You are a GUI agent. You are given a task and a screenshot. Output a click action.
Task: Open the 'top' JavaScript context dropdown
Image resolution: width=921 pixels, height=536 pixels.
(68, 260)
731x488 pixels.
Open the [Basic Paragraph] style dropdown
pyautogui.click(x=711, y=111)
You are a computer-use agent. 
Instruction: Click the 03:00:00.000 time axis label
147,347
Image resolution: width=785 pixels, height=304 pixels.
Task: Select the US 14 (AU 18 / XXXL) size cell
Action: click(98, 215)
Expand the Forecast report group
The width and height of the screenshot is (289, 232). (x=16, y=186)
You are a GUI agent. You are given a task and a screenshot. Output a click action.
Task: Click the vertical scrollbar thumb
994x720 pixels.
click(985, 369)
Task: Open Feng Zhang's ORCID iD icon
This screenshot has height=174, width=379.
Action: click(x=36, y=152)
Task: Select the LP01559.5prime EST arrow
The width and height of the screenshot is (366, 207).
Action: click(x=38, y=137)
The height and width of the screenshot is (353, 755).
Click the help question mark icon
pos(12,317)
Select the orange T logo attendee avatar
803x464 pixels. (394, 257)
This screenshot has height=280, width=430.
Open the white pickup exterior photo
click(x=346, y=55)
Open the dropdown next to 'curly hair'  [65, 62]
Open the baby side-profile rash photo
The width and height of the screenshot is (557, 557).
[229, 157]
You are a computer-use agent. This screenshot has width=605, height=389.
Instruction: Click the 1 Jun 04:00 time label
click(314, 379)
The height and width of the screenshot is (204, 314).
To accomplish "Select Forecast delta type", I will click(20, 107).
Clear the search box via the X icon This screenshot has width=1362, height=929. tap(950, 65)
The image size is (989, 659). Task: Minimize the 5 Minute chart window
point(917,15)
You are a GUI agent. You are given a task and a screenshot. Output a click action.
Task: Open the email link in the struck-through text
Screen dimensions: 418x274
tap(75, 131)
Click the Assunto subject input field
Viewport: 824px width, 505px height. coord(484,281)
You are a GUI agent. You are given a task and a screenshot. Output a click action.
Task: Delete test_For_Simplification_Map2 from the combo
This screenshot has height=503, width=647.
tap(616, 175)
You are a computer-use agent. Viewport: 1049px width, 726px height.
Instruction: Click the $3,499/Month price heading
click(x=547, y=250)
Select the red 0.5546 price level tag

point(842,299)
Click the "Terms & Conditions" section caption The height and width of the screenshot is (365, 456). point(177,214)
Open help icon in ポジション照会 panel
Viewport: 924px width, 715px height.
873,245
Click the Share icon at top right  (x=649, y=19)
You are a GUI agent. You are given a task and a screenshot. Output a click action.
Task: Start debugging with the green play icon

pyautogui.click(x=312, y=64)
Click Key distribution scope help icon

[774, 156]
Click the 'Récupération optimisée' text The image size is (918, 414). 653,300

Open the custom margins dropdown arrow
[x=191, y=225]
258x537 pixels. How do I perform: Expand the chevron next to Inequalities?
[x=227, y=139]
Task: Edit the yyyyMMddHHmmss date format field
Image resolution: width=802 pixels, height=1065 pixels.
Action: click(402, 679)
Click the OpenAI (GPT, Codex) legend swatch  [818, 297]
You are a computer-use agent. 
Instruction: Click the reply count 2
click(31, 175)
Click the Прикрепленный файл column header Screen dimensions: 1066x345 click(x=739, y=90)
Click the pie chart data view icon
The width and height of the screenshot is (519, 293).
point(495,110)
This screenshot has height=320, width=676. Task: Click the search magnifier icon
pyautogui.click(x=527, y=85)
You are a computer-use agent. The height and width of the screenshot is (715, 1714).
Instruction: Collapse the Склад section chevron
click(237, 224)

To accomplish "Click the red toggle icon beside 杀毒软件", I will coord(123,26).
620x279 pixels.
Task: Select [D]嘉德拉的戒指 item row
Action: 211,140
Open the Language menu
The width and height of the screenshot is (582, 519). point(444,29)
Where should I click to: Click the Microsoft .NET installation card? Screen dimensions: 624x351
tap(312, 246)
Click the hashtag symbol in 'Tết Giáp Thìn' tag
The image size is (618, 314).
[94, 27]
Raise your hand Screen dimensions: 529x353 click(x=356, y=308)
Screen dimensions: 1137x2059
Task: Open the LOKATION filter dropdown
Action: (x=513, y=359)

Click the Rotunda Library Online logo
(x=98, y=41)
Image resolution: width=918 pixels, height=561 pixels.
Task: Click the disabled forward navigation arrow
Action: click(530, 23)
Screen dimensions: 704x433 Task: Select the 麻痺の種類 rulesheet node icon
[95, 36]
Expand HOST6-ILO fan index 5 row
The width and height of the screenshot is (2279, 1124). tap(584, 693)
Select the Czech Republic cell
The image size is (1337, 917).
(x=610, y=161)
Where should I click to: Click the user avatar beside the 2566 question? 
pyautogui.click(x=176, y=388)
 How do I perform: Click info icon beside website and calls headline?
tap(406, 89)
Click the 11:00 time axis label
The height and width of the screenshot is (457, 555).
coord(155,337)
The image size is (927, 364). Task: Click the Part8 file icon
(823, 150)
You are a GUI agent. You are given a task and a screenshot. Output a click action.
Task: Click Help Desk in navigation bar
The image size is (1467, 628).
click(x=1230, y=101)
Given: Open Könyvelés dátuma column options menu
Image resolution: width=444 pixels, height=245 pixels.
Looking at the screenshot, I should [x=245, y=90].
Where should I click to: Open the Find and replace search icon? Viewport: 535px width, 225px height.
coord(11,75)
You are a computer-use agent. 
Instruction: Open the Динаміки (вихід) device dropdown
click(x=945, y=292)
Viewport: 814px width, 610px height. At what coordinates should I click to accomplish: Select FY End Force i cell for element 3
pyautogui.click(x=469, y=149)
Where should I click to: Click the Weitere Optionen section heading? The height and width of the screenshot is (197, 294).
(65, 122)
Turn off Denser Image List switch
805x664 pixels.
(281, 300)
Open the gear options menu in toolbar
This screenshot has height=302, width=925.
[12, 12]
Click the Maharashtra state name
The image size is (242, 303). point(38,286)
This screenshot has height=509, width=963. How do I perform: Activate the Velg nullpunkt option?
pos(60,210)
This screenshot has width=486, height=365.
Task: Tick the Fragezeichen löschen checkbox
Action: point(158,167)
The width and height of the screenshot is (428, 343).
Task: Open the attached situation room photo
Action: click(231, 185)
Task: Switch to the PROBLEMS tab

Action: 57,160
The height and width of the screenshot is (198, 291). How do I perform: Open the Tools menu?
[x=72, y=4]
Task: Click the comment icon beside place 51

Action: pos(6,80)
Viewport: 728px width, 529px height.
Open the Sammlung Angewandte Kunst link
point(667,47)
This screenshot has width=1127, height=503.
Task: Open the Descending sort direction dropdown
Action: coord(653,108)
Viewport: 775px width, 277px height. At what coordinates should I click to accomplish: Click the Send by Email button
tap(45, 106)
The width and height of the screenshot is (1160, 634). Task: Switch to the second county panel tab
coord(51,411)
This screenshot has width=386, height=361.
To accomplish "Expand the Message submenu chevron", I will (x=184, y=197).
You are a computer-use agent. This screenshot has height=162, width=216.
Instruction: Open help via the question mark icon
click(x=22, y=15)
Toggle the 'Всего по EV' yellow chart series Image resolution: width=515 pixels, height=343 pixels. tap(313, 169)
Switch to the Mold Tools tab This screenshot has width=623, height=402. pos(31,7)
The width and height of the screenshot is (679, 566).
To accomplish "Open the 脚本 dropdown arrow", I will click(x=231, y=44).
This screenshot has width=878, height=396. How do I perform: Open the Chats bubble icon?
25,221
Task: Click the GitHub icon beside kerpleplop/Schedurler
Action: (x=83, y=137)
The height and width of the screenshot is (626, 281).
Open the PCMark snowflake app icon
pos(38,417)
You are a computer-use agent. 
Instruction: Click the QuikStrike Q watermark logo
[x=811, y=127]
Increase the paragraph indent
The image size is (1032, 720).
──────────
*Your instructions*
From the first line to the last, transcribe the data exactly.

*The completed task*
You are a GUI agent. You are given a task and a screenshot. Output a click action.
Task: Open the 'top' JavaScript context dropdown
Image resolution: width=921 pixels, height=536 pixels.
(68, 260)
731x488 pixels.
Open the [Basic Paragraph] style dropdown
pyautogui.click(x=711, y=111)
You are a computer-use agent. 
Instruction: Click the 03:00:00.000 time axis label
147,347
Image resolution: width=785 pixels, height=304 pixels.
Task: Select the US 14 (AU 18 / XXXL) size cell
Action: click(98, 215)
Expand the Forecast report group
The width and height of the screenshot is (289, 232). (x=16, y=186)
You are a GUI agent. You are given a task and a screenshot. Output a click action.
Task: Click the vertical scrollbar thumb
994x720 pixels.
click(985, 369)
Task: Open Feng Zhang's ORCID iD icon
This screenshot has height=174, width=379.
Action: click(x=36, y=152)
Task: Select the LP01559.5prime EST arrow
The width and height of the screenshot is (366, 207).
Action: click(x=38, y=137)
The height and width of the screenshot is (353, 755).
Click the help question mark icon
pos(12,317)
Select the orange T logo attendee avatar
803x464 pixels. (394, 257)
This screenshot has height=280, width=430.
Open the white pickup exterior photo
click(x=346, y=55)
Open the dropdown next to 'curly hair'  [65, 62]
Open the baby side-profile rash photo
The width and height of the screenshot is (557, 557).
[229, 157]
You are a computer-use agent. This screenshot has width=605, height=389.
Instruction: Click the 1 Jun 04:00 time label
click(314, 379)
The height and width of the screenshot is (204, 314).
To accomplish "Select Forecast delta type", I will click(20, 107).
Clear the search box via the X icon This screenshot has width=1362, height=929. tap(950, 65)
The image size is (989, 659). Task: Minimize the 5 Minute chart window
point(917,15)
You are a GUI agent. You are given a task and a screenshot. Output a click action.
Task: Open the email link in the struck-through text
Screen dimensions: 418x274
tap(75, 131)
Click the Assunto subject input field
Viewport: 824px width, 505px height. coord(484,281)
You are a GUI agent. You are given a task and a screenshot. Output a click action.
Task: Delete test_For_Simplification_Map2 from the combo
This screenshot has height=503, width=647.
tap(616, 175)
You are a computer-use agent. Viewport: 1049px width, 726px height.
Instruction: Click the $3,499/Month price heading
click(x=547, y=250)
Select the red 0.5546 price level tag

point(842,299)
Click the "Terms & Conditions" section caption The height and width of the screenshot is (365, 456). point(177,214)
Open help icon in ポジション照会 panel
Viewport: 924px width, 715px height.
873,245
Click the Share icon at top right  (x=649, y=19)
You are a GUI agent. You are given a task and a screenshot. Output a click action.
Task: Start debugging with the green play icon

pyautogui.click(x=312, y=64)
Click Key distribution scope help icon

[774, 156]
Click the 'Récupération optimisée' text The image size is (918, 414). 653,300

Open the custom margins dropdown arrow
[x=191, y=225]
258x537 pixels. How do I perform: Expand the chevron next to Inequalities?
[x=227, y=139]
Task: Edit the yyyyMMddHHmmss date format field
Image resolution: width=802 pixels, height=1065 pixels.
Action: click(402, 679)
Click the OpenAI (GPT, Codex) legend swatch  [818, 297]
You are a computer-use agent. 
Instruction: Click the reply count 2
click(31, 175)
Click the Прикрепленный файл column header Screen dimensions: 1066x345 click(x=739, y=90)
Click the pie chart data view icon
The width and height of the screenshot is (519, 293).
point(495,110)
This screenshot has height=320, width=676. Task: Click the search magnifier icon
pyautogui.click(x=527, y=85)
You are a computer-use agent. The height and width of the screenshot is (715, 1714).
Instruction: Collapse the Склад section chevron
click(237, 224)

To accomplish "Click the red toggle icon beside 杀毒软件", I will coord(123,26).
620x279 pixels.
Task: Select [D]嘉德拉的戒指 item row
Action: 211,140
Open the Language menu
The width and height of the screenshot is (582, 519). point(444,29)
Where should I click to: Click the Microsoft .NET installation card? Screen dimensions: 624x351
tap(312, 246)
Click the hashtag symbol in 'Tết Giáp Thìn' tag
The image size is (618, 314).
[94, 27]
Raise your hand Screen dimensions: 529x353 click(x=356, y=308)
Screen dimensions: 1137x2059
Task: Open the LOKATION filter dropdown
Action: (x=513, y=359)

Click the Rotunda Library Online logo
(x=98, y=41)
Image resolution: width=918 pixels, height=561 pixels.
Task: Click the disabled forward navigation arrow
Action: click(530, 23)
Screen dimensions: 704x433 Task: Select the 麻痺の種類 rulesheet node icon
[95, 36]
Expand HOST6-ILO fan index 5 row
The width and height of the screenshot is (2279, 1124). tap(584, 693)
Select the Czech Republic cell
The image size is (1337, 917).
(x=610, y=161)
Where should I click to: Click the user avatar beside the 2566 question? 
pyautogui.click(x=176, y=388)
 How do I perform: Click info icon beside website and calls headline?
tap(406, 89)
Click the 11:00 time axis label
The height and width of the screenshot is (457, 555).
coord(155,337)
The image size is (927, 364). Task: Click the Part8 file icon
(823, 150)
You are a GUI agent. You are given a task and a screenshot. Output a click action.
Task: Click Help Desk in navigation bar
The image size is (1467, 628).
click(x=1230, y=101)
Given: Open Könyvelés dátuma column options menu
Image resolution: width=444 pixels, height=245 pixels.
Looking at the screenshot, I should [x=245, y=90].
Where should I click to: Open the Find and replace search icon? Viewport: 535px width, 225px height.
coord(11,75)
You are a computer-use agent. 
Instruction: Open the Динаміки (вихід) device dropdown
click(x=945, y=292)
Viewport: 814px width, 610px height. At what coordinates should I click to accomplish: Select FY End Force i cell for element 3
pyautogui.click(x=469, y=149)
Where should I click to: Click the Weitere Optionen section heading? The height and width of the screenshot is (197, 294).
(65, 122)
Turn off Denser Image List switch
805x664 pixels.
(281, 300)
Open the gear options menu in toolbar
This screenshot has height=302, width=925.
[12, 12]
Click the Maharashtra state name
The image size is (242, 303). point(38,286)
This screenshot has height=509, width=963. How do I perform: Activate the Velg nullpunkt option?
pos(60,210)
This screenshot has width=486, height=365.
Task: Tick the Fragezeichen löschen checkbox
Action: point(158,167)
The width and height of the screenshot is (428, 343).
Task: Open the attached situation room photo
Action: click(231, 185)
Task: Switch to the PROBLEMS tab

Action: 57,160
The height and width of the screenshot is (198, 291). How do I perform: Open the Tools menu?
[x=72, y=4]
Task: Click the comment icon beside place 51

Action: pos(6,80)
Viewport: 728px width, 529px height.
Open the Sammlung Angewandte Kunst link
point(667,47)
This screenshot has width=1127, height=503.
Task: Open the Descending sort direction dropdown
Action: coord(653,108)
Viewport: 775px width, 277px height. At what coordinates should I click to accomplish: Click the Send by Email button
tap(45, 106)
The width and height of the screenshot is (1160, 634). Task: Switch to the second county panel tab
coord(51,411)
This screenshot has width=386, height=361.
To accomplish "Expand the Message submenu chevron", I will (x=184, y=197).
You are a computer-use agent. This screenshot has height=162, width=216.
Instruction: Open help via the question mark icon
click(x=22, y=15)
Toggle the 'Всего по EV' yellow chart series Image resolution: width=515 pixels, height=343 pixels. tap(313, 169)
Switch to the Mold Tools tab This screenshot has width=623, height=402. pos(31,7)
The width and height of the screenshot is (679, 566).
To accomplish "Open the 脚本 dropdown arrow", I will click(x=231, y=44).
This screenshot has width=878, height=396. How do I perform: Open the Chats bubble icon?
25,221
Task: Click the GitHub icon beside kerpleplop/Schedurler
Action: (x=83, y=137)
The height and width of the screenshot is (626, 281).
Open the PCMark snowflake app icon
pos(38,417)
You are a computer-use agent. 
Instruction: Click the QuikStrike Q watermark logo
[x=811, y=127]
Increase the paragraph indent
The image size is (1032, 720).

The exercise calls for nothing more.